Um novo relatório, divulgado pela ONU Mulheres em colaboração com TheNerve e outras entidades, revela que 12% das mulheres que atuam como defensoras de direitos humanos, ativistas, jornalistas, profissionais da mídia e comunicadoras em geral foram vítimas do compartilhamento indevido de imagens pessoais, incluindo material de natureza íntima ou sexual.
O estudo, intitulado Ponto de Virada: Violência Online, Impactos, Manifestações e Reparação na Era da IA, também aponta que 6% das participantes foram alvo de manipulações digitais, como os deepfakes. Além disso, quase um terço delas recebeu investidas sexuais não consentidas por meio de plataformas de comunicação digital.
A pesquisa ainda destaca o impacto da violência digital na liberdade de expressão: 41% das mulheres que participaram da pesquisa admitiram praticar autocensura nas redes sociais para evitar abusos, e 19% reportaram restringir sua expressão em seu trabalho profissional devido à violência online. No grupo específico de jornalistas e profissionais da mídia, a autocensura nas redes sociais atingiu 45% em 2025, representando um alarmante aumento de 50% em comparação com 2020. Quase 22% delas também se autocensuram em suas atividades laborais.

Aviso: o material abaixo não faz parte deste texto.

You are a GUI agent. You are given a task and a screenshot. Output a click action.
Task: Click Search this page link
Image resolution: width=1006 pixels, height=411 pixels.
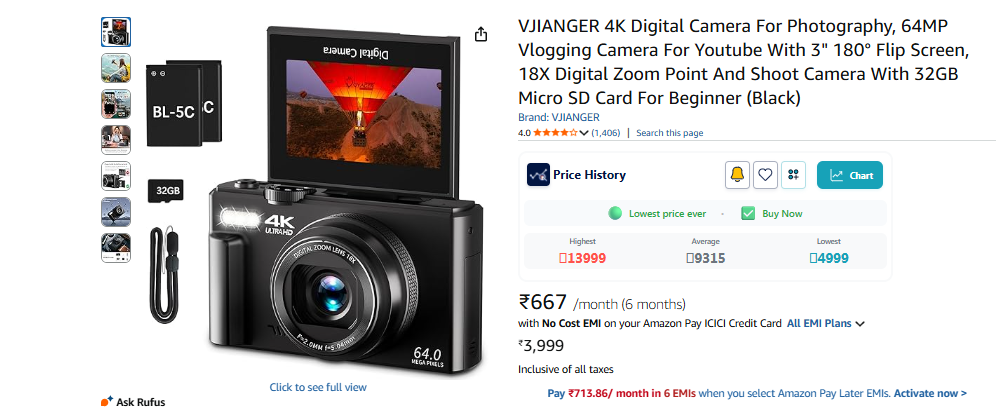coord(669,133)
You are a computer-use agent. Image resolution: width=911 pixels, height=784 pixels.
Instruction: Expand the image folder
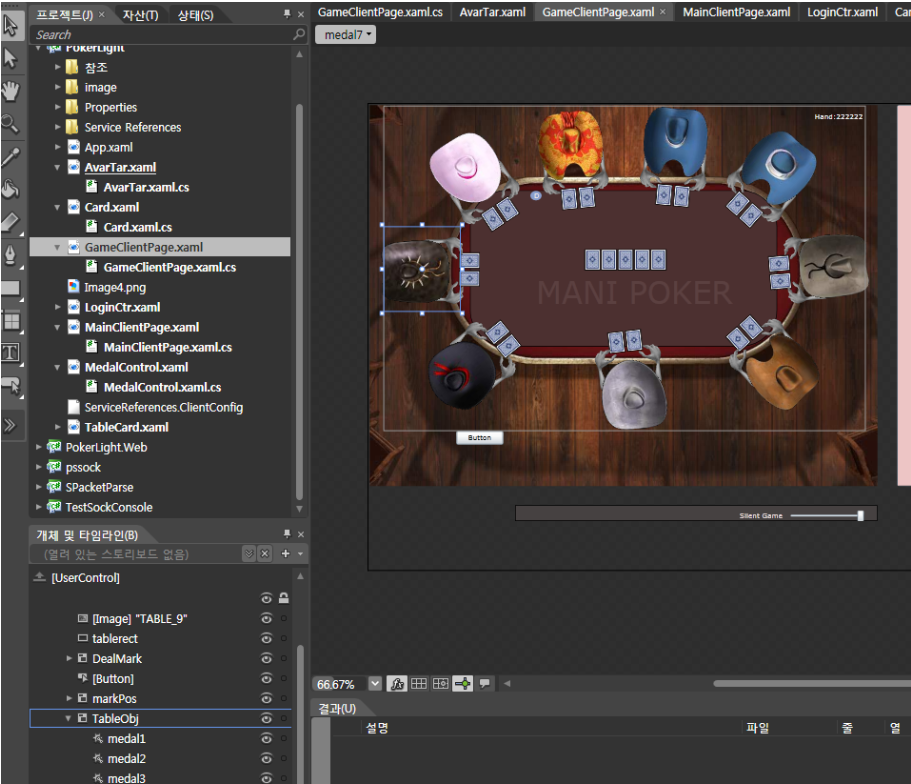point(58,87)
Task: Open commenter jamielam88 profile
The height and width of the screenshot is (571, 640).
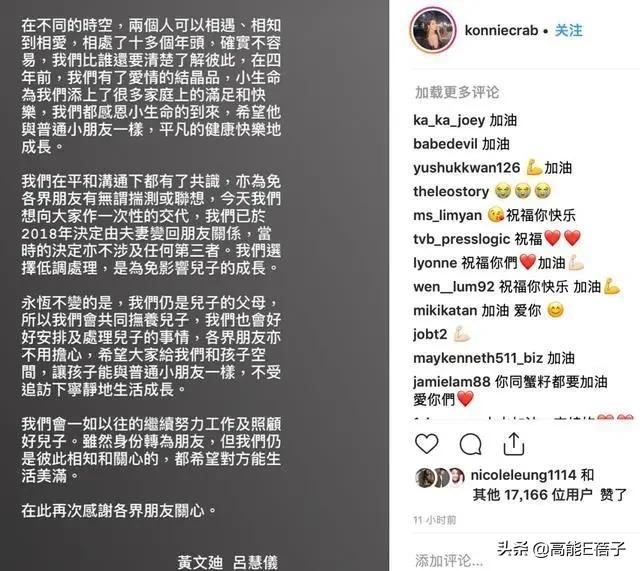Action: [451, 382]
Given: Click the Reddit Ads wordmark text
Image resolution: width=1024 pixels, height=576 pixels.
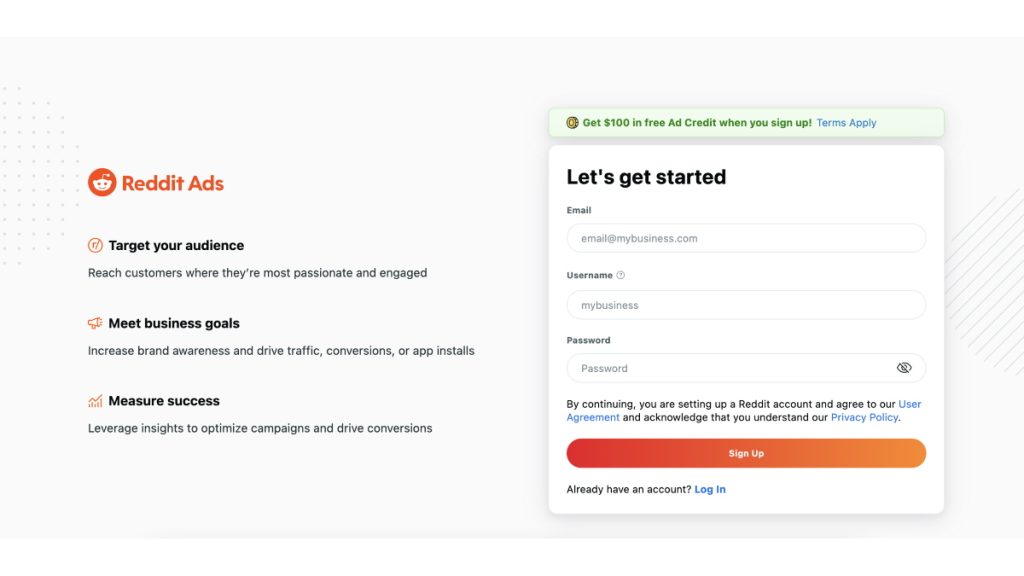Looking at the screenshot, I should [x=173, y=183].
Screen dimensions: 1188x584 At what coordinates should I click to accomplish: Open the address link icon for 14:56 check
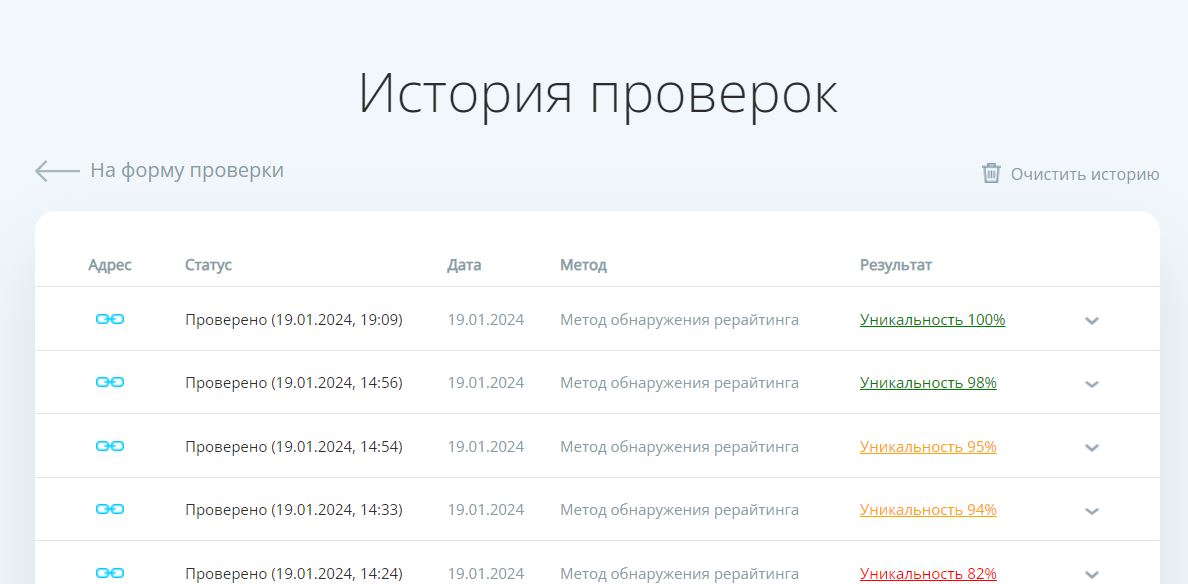(110, 382)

Os responsáveis pelo levantamento enfatizam que “esse tipo de abuso é frequentemente intencional e orquestrado, visando silenciar mulheres no espaço público e, simultaneamente, comprometer sua credibilidade profissional e reputação pessoal”. Eles também observam uma tendência crescente de ações judiciais e denúncias às autoridades por parte de jornalistas e profissionais da mídia.
Os dados revelam que, em 2025, 22% das jornalistas e profissionais da mídia estavam mais propensas a reportar incidentes de violência online à polícia. Esse percentual representa o dobro do patamar observado em 2020, que era de 11%.
Adicionalmente, cerca de 14% dessas profissionais agora buscam reparação judicial contra agressores, cúmplices ou até mesmo seus empregadores, um aumento significativo em relação aos 8% registrados em 2020. Tal crescimento reflete uma maior conscientização e uma demanda mais robusta por responsabilização.
O estudo também evidencia as graves consequências para a saúde mental e o bem-estar das mulheres. Entre as jornalistas e profissionais da mídia entrevistadas, 24,7% foram diagnosticadas com ansiedade ou depressão diretamente relacionadas à violência online que sofreram, e quase 13% reportaram diagnóstico de Transtorno de Estresse Pós-Traumático (TEPT).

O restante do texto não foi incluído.